Stored records:
-.-.-
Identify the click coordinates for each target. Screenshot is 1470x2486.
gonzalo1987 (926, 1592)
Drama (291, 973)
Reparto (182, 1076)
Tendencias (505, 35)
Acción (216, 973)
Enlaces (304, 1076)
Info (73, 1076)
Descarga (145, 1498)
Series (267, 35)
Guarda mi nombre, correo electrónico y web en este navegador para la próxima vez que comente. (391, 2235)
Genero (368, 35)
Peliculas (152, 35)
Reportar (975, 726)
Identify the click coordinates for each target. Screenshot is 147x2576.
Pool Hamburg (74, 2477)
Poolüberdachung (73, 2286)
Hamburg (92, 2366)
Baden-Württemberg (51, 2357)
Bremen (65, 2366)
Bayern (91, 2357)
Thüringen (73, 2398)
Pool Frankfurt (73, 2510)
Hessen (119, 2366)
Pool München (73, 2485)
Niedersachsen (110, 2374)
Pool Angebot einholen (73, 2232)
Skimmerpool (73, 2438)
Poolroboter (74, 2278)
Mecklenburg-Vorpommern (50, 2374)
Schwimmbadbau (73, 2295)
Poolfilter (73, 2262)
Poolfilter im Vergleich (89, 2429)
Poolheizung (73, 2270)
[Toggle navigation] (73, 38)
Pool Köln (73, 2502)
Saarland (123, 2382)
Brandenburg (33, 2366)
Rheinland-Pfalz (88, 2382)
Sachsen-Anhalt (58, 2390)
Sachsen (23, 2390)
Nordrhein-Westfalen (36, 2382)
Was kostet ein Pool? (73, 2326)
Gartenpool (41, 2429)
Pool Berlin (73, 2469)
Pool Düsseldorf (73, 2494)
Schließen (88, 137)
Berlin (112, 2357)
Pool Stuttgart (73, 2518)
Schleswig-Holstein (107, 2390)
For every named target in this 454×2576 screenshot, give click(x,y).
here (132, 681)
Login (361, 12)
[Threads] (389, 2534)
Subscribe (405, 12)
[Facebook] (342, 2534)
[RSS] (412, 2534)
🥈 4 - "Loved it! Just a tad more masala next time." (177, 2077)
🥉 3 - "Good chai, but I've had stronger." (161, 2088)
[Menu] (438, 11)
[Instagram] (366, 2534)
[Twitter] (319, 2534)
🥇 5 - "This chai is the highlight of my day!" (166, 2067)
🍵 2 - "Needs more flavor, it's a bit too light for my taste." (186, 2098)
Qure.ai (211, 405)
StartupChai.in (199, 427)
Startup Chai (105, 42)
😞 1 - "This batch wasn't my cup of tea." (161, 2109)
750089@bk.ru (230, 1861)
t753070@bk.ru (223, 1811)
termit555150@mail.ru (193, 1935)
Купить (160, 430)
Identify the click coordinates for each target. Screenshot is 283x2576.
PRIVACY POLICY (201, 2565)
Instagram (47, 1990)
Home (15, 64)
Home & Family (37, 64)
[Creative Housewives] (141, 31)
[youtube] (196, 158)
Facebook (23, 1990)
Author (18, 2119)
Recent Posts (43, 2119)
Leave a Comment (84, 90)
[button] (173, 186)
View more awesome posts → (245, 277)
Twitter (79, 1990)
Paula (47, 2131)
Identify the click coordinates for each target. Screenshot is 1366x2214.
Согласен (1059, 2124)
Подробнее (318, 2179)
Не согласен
-.-.-
▶ WORK INSTRUCTION: Transcribe all entries exactly as they are given.

▶ OUTPUT FOR THIS TASK:
Identify the click coordinates for each target. Screenshot is 1470x2486.
gonzalo1987 (926, 1592)
Drama (291, 973)
Reparto (182, 1076)
Tendencias (505, 35)
Acción (216, 973)
Enlaces (304, 1076)
Info (73, 1076)
Descarga (145, 1498)
Series (267, 35)
Guarda mi nombre, correo electrónico y web en este navegador para la próxima vez que comente. (391, 2235)
Genero (368, 35)
Peliculas (152, 35)
Reportar (975, 726)
Identify the click coordinates for each target. Screenshot is 147x2576.
Pool Hamburg (74, 2477)
Poolüberdachung (73, 2286)
Hamburg (92, 2366)
Baden-Württemberg (51, 2357)
Bremen (65, 2366)
Bayern (91, 2357)
Thüringen (73, 2398)
Pool Frankfurt (73, 2510)
Hessen (119, 2366)
Pool München (73, 2485)
Niedersachsen (110, 2374)
Pool Angebot einholen (73, 2232)
Skimmerpool (73, 2438)
Poolroboter (74, 2278)
Mecklenburg-Vorpommern (50, 2374)
Schwimmbadbau (73, 2295)
Poolfilter (73, 2262)
Poolfilter im Vergleich (89, 2429)
Poolheizung (73, 2270)
[Toggle navigation] (73, 38)
Pool Köln (73, 2502)
Saarland (123, 2382)
Brandenburg (33, 2366)
Rheinland-Pfalz (88, 2382)
Sachsen-Anhalt (58, 2390)
Sachsen (23, 2390)
Nordrhein-Westfalen (36, 2382)
Was kostet ein Pool? (73, 2326)
Gartenpool (41, 2429)
Pool Berlin (73, 2469)
Pool Düsseldorf (73, 2494)
Schließen (88, 137)
Berlin (112, 2357)
Pool Stuttgart (73, 2518)
Schleswig-Holstein (107, 2390)
For every named target in this 454×2576 screenshot, give click(x,y).
here (132, 681)
Login (361, 12)
[Threads] (389, 2534)
Subscribe (405, 12)
[Facebook] (342, 2534)
[RSS] (412, 2534)
🥈 4 - "Loved it! Just a tad more masala next time." (177, 2077)
🥉 3 - "Good chai, but I've had stronger." (161, 2088)
[Menu] (438, 11)
[Instagram] (366, 2534)
[Twitter] (319, 2534)
🥇 5 - "This chai is the highlight of my day!" (166, 2067)
🍵 2 - "Needs more flavor, it's a bit too light for my taste." (186, 2098)
Qure.ai (211, 405)
StartupChai.in (199, 427)
Startup Chai (105, 42)
😞 1 - "This batch wasn't my cup of tea." (161, 2109)
750089@bk.ru (230, 1861)
t753070@bk.ru (223, 1811)
termit555150@mail.ru (193, 1935)
Купить (160, 430)
Identify the click coordinates for each target. Screenshot is 283x2576.
PRIVACY POLICY (201, 2565)
Instagram (47, 1990)
Home (15, 64)
Home & Family (37, 64)
[Creative Housewives] (141, 31)
[youtube] (196, 158)
Facebook (23, 1990)
Author (18, 2119)
Recent Posts (43, 2119)
Leave a Comment (84, 90)
[button] (173, 186)
View more awesome posts → (245, 277)
Twitter (79, 1990)
Paula (47, 2131)
Identify the click coordinates for each target. Screenshot is 1366x2214.
Согласен (1059, 2124)
Подробнее (318, 2179)
Не согласен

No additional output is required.